A few years ago, IKEA sold their modernized version of the Dala Horse, a decorative wooden horse from Sweden. Originally carved as toys, Dala horses became items used for barter for household goods as their popularity grew. The earliest record of a Dala horse for sale is from 1623. Traditionally carved and painted by a handful of artisans, mass production of the Dala horse began in the 1930's after they were featured in the World Fair. The horses are carved and decorated in specific patterns according to the locality of their makers, meaning which village or valley. The most easily recognized Dala horses are the bright orange-red ones from Nusnas painted with a kurbit saddle . A kurbit is a vine and the tradition of painting the horses this way comes from the Biblical account of Jonah's struggles to understand why God would so freely forgive the sinful Ninevites. God caused a kurbit, or a vine to grow up and shade Jonah as he pouted on the hillside overlooking Nineveh. The wiggly painting on the saddle represents the kurbit.
I have a small collection of Dala horses (about 10), most of which I don't remember where I acquired. A couple came from my mom, one I bought over the phone from a gift shop in Westby, Wisconsin while on maternity leave, another came from my aunt.
The tiny little guy shown here is barely half an inch tall but Dalas come in a variety of sizes and colors.
I also have two Fjord horses from Norway. They are decorated with the traditional decorative painting of Norway called rosemaling. I personally prefer the Fjord horses, or Fjording horse, as that is my heritage and the rosemaling makes me think of my mom. She is a talented and creative lady and rosemaling has been around our home for as long as I can remember.
Fjord horses are beautiful draft horses which originated in western Norway. They have a very distinctive build and while a small horse, they are strong enough for heavy farming but agile enough to be driven. Fjord horses also compete in dressage. They are beautiful, gentle tempered horses.

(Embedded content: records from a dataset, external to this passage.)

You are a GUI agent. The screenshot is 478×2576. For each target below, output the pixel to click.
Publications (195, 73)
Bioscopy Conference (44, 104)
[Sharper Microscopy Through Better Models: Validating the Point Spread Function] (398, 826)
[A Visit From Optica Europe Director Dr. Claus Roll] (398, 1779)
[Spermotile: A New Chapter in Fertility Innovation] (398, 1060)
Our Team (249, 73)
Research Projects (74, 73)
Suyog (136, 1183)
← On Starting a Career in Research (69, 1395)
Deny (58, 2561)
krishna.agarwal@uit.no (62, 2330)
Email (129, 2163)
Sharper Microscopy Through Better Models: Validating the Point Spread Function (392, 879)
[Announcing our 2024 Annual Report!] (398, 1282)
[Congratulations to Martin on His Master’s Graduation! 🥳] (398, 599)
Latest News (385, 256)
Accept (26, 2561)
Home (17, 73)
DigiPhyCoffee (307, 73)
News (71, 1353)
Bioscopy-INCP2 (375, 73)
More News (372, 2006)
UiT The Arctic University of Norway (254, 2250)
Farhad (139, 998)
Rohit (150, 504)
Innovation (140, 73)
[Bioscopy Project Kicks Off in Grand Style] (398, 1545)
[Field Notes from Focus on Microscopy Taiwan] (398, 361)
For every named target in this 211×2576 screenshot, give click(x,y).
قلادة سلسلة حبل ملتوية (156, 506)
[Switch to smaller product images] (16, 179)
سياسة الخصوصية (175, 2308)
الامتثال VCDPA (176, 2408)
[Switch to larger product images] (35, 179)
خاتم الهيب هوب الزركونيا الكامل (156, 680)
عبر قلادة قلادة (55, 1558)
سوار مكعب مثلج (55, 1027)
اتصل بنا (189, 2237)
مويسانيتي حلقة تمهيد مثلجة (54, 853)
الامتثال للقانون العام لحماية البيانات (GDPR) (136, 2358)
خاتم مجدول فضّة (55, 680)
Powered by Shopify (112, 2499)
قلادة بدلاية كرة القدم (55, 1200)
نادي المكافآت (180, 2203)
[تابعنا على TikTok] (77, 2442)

Photo from Tomasz Sienicki at Wikimedia Commons
So back in the 1990's IKEA marketed their version of the traditional Dala horse sporting a variety of paint jobs. I'm sorry that I don't have photos. One horse had a rose tattooed on its hindquarter, a tribal vine tattoo around a front leg, and a piercing in its ear. I had the academic horse- gray with a pair of Buddy Holly glasses, covered with a smattering of typeset characters. It was cute for awhile but eventually it ended up in the "been there, done that, moved on" cupboard for abandoned decorating accessories. Soon an idea began to germinate: if IKEA can decorate a Dala however they please, why can't I? Then came scrapbooking. Now, I'm not really a scrapbooker- I don't have that gene. But I love the paper. Last Halloween I decoupaged pumpkins with my patients using scrapbook paper and that's when I knew what to do with the literate looking horse in the closet.
I tore up almost two sheets of scrapbook paper and covered him bit by bit (aha- get it? "Bit", horse's bit, like in their mouth. Oh stop it) using what I once heard referred to as "craft nectar"- Mod Podge. It was glorious messy fun. To be consistent with the sizes of torn paper I had to make them smaller than I might otherwise have done because of the logistics of getting the paper, which was kind of thick, to go around his horsey parts.
I would maybe use a different pattern if I were to do it again but he's fine the way his is and keeps watch over us on the rare occasion that we watch TV.
Want to try this?
Please, don't cover a real Dala horse.
I mean I suppose it's your choice but Dalas are not cheap. According to a quick Internet search, a twelve inch horse can range between $130 to $275 depending on where you shop. You can maybe do better with an online auction such as ebay.com as there are Dalas all over there but you have to be careful. It would be so sad to decoupage over a vintage horse. If you stumble across a Dala at a yard sale and it's going for a quarter- buy it. But don't cover it as it very likely is vintage and $$$$$ more than a quarter. It is possible to find unpainted Dalas on the Internet for a bit cheaper and in the past I've seen papier mache horses (not necessarily Dalas). So I guess I was lucky to have a mass produced non-Dala Dala horse to play with. But maybe you'll be inspired to look at the things around you in a new light.